Only the lines below from the one that contains "Viewport: 1080px width, 786px height." through the one that contains "your camera via" should appear in your answer, exact and without pictures.

> [The data]
::::::::
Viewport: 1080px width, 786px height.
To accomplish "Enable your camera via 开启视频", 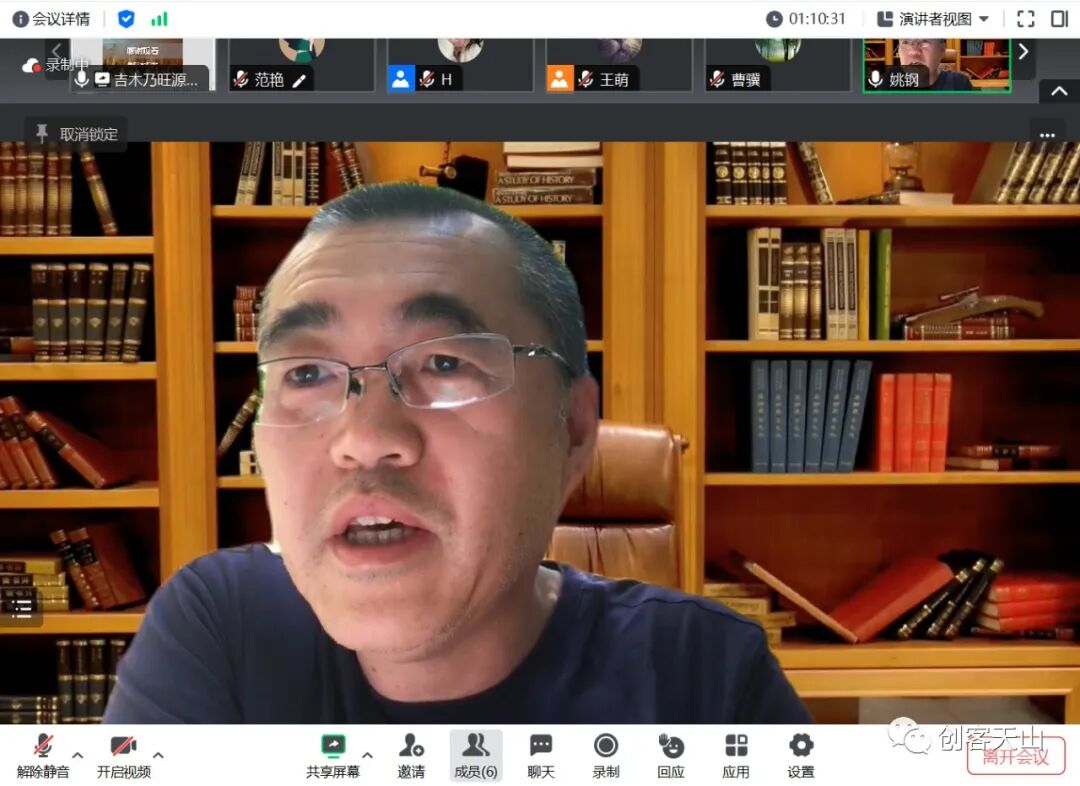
::::::::
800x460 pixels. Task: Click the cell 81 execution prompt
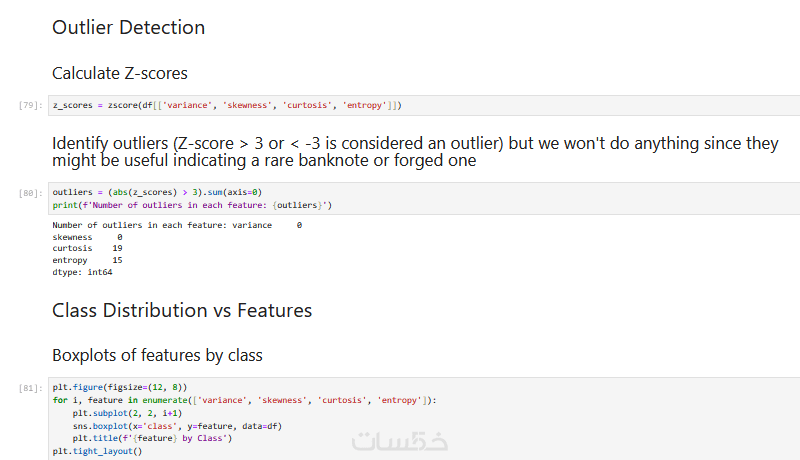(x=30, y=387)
::::::::
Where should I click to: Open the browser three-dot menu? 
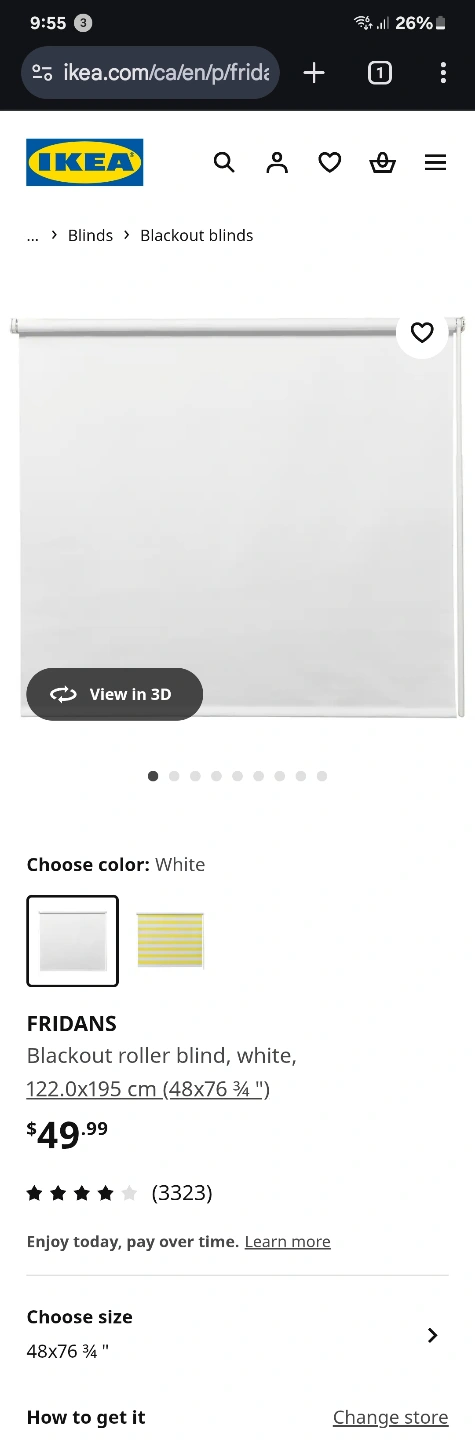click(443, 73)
::::::::
> [Reply]
Viewport: 1080px width, 786px height.
To accomplish "Enable your camera via 开启视频", 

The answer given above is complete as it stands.